Après son doctorat en 1976, il est embauché comme chercheur au Fonds national belge de la recherche scientifique. Il s’y fait un nom en participant aux chantiers de fouilles en Turquie, en Grèce, en Syrie et en Italie.
En 1983, il rejoint une équipe d’archéologues britanniques désireuse d’établir un relevé des vestiges de la cité antique de Sagalassos, en Anatolie. Le théâtre est exposé à l’air libre mais la plupart de ses murs sont intacts, protégés du pillage par la distance et l’absence de routes d’accès. Le site promet de révéler d’autres merveilles. L’histoire de Sagalassos avait été riche et cosmopolite. Ses citoyens étaient très progressistes et avaient adopté le mode de vie des Romains avant que des tremblements de terre et d’autres calamités poussent à son abandon au 7e siècle de notre ère.

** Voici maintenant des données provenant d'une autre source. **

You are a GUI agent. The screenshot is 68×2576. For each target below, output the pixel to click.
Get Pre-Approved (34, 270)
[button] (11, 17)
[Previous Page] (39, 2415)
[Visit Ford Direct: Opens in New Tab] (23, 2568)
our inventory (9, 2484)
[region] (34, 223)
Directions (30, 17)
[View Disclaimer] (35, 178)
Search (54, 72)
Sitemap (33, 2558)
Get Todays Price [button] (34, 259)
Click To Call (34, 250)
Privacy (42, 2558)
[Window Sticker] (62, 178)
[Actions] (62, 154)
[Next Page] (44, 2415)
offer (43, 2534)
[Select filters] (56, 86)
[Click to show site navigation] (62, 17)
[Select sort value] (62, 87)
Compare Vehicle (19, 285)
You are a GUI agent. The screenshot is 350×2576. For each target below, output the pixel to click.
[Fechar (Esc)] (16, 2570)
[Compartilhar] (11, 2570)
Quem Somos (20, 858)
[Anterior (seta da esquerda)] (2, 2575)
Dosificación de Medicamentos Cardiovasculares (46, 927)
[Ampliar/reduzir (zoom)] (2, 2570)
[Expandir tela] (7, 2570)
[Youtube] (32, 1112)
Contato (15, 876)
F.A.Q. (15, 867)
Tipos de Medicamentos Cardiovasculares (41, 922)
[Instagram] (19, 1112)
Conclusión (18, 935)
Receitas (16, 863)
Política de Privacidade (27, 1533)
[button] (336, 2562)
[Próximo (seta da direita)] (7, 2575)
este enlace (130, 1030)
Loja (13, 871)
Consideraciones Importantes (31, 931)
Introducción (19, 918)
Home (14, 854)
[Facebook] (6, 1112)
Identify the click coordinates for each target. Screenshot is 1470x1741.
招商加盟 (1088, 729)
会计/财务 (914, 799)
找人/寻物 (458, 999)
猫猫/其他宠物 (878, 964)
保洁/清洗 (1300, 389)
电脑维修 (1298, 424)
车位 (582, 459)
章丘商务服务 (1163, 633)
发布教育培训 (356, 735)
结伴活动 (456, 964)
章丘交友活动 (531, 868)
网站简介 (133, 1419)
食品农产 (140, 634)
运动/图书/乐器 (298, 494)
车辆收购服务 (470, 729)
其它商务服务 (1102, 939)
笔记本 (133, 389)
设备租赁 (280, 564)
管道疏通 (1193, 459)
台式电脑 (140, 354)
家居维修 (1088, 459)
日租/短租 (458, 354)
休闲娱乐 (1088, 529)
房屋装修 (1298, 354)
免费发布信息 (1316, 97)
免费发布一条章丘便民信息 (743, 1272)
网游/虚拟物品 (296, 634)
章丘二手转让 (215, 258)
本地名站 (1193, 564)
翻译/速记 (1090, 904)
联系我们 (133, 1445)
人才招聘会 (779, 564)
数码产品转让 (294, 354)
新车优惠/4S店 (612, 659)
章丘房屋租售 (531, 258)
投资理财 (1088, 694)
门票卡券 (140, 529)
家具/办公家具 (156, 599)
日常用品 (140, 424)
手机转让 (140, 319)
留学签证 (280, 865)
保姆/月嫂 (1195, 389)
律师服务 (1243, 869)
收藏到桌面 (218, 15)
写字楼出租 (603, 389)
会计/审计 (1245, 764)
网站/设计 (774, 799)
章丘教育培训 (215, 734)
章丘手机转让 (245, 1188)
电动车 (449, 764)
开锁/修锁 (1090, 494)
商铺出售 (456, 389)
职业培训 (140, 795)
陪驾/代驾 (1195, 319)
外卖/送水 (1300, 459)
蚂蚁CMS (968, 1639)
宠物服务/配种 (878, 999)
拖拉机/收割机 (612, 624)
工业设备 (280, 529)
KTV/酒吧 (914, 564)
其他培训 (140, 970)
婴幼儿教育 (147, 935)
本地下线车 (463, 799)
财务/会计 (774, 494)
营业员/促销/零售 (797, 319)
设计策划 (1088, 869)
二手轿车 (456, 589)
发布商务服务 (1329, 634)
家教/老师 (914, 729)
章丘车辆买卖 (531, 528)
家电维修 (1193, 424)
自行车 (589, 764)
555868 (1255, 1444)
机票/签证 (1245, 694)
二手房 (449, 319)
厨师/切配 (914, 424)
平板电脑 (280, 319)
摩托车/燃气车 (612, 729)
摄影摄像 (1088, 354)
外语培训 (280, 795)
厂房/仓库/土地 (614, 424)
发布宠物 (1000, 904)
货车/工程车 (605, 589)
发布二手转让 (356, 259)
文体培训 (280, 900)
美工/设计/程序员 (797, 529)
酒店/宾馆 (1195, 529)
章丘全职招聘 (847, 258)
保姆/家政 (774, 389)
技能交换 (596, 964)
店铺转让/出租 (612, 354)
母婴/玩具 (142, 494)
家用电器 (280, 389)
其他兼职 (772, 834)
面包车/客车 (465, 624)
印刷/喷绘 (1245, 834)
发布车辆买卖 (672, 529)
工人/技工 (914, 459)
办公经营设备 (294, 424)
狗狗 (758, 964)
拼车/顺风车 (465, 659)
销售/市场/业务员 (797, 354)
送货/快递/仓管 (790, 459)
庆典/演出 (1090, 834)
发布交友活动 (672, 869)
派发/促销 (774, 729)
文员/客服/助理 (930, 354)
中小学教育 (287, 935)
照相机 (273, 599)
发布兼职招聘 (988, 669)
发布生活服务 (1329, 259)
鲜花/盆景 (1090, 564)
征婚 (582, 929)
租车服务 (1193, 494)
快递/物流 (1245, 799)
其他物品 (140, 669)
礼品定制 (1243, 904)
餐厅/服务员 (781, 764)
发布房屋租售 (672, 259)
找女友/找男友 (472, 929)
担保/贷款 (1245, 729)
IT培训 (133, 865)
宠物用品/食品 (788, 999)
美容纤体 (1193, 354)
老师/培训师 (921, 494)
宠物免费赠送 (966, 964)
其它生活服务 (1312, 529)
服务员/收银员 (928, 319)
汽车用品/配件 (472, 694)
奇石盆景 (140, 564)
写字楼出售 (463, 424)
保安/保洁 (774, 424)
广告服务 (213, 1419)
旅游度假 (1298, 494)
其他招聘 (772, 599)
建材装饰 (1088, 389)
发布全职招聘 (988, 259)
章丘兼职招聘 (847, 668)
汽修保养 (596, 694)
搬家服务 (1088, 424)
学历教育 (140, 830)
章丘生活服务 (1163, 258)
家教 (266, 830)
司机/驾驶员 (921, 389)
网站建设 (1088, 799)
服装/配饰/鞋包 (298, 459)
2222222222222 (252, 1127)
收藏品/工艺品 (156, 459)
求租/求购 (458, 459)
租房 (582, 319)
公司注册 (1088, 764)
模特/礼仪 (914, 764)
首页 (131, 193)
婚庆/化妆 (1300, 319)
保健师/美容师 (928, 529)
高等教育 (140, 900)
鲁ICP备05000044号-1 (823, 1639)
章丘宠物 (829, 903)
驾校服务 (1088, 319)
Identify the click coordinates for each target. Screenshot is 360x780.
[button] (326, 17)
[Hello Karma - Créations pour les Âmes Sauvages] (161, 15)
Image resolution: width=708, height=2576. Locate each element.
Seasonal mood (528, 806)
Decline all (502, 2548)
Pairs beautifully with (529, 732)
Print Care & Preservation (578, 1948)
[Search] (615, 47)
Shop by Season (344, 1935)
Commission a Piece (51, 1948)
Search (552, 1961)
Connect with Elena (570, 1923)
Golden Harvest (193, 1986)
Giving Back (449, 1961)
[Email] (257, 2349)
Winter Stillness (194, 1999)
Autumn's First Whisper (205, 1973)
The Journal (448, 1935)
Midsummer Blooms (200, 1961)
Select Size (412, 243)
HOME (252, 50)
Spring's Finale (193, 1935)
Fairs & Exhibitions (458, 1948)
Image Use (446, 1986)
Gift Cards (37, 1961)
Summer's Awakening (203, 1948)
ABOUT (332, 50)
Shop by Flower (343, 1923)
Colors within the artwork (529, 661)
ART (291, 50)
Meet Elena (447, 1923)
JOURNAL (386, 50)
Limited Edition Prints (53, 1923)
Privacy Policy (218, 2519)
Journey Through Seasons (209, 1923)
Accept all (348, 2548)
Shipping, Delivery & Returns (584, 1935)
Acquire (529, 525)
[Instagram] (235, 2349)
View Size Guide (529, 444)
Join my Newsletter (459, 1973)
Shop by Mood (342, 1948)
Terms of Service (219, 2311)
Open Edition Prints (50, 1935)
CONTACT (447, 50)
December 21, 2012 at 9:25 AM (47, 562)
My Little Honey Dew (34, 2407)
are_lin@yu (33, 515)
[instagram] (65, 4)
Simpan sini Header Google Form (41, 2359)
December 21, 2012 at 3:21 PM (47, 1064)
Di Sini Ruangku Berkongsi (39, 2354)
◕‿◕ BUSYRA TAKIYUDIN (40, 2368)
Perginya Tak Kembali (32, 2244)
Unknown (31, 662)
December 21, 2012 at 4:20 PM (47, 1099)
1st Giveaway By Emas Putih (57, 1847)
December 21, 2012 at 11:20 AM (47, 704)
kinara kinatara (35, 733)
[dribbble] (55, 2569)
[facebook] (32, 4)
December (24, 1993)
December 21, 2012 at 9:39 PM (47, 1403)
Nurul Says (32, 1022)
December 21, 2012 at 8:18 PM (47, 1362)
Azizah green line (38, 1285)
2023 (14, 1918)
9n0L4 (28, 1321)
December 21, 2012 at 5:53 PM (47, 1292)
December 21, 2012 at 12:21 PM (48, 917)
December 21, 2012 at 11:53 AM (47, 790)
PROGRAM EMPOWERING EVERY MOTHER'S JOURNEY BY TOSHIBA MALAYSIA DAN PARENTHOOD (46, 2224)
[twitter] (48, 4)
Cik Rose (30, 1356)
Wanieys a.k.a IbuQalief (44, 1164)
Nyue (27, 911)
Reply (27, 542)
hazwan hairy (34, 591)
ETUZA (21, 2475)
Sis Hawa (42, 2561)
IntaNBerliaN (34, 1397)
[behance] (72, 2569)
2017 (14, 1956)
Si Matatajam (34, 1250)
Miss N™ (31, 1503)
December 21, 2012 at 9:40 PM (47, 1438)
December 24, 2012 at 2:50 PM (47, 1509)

À l’époque de la première visite de Marc Waelkens, les archéologues ont entrepris de cartographier d’urgence les sites encore intacts dans le Taurus occidental afin de les protéger. Le Belge se joint à eux avec joie. « Cette première visite a changé le cours de mon existence. J’ai eu le coup de foudre, je savais que j’avais trouvé ce que je cherchais. Je me souviens avoir vu un jour un aigle accompagner notre minibus entre le chantier et la maison où l’équipe était hébergée. C’était comme si nous roulions sous la protection de Zeus lui-même. »
Quand l’équipe britannique part étudier d’autres sites, Marc Waelkens décide de rester à Sagalassos. En 1989, il y entreprend de petites fouilles sous les auspices du musée archéologique de Burdur, en Turquie, avec l’aide de cinq ouvriers et de cinq archéologues.
En 1990, Ankara lui accorde l’exclusivité des fouilles sur le site. À cette époque, il a déjà quitté l’université de Gand pour celle de Louvain. À partir de ce moment, tout ce qu’il entreprend est d’une manière ou d’une autre liée à cette citée antique qu’il surnomme sans la moindre trace d’ironie sa « promise ».
Chaque année, il passe quelques mois sur place, parcourant une vingtaine de kilomètres par jour, armé d’appareils photo et de lourds équipements. Il écrit de nombreux ouvrages et des centaines d’articles sur Sagalassos et devient un collecteur de fonds infatigable pour financer les fouilles et les travaux de restauration.
Dans l’intervalle, il crée le Leuven Centre for Archaeological Sciences et plusieurs réseaux scientifiques internationaux, reçoit de nombreux prix dans le monde entier et est fait chevalier par le roi Albert II de Belgique. « Je n’ai jamais dormi plus de trois heures par nuit et ce rythme n’a pas changé depuis mon départ à la retraite. On dirait que je ne peux pas m’arrêter. »
Hormis les nombreux objets et ruines inestimables découverts par ses soins à Sagalassos, sa plus grande réussite, d’après de nombreux spécialistes, est d’avoir modifié l’approche de l’archéologie classique. Il a intégré au domaine une méthodologie complète associant des disciplines aussi diverses que l’archéobotanique, la palynologie, l’archéozoologie, l’anthropologie, la géomorphologie et la géologie.
Cette démarche novatrice a permis d’obtenir des informations sans précédent sur Sagalassos et bien d’autres sites. « Nous avons analysé près de deux millions d’arêtes de poisson et d’objets fabriqués en os. C’est comme ça qu’on a su qu’on y a mangé du poisson pêché dans les eaux du Nil pendant des siècles. Et nous avons réussi à dater le séisme qui a détruit la cité au début du 7e siècle en étudiant les pelotes de réjection des chouettes qui nichaient dans les thermes. »
Le magazine de bandes dessinées qui a déterminé sa destinée est aujourd’hui encadré et orne l’un des murs de son bureau. Le rêve du petit garçon de six ans s’est-il réalisé ? Il réfléchit un instant. « C’est encore mieux que cela », répond-t-il dans un souffle.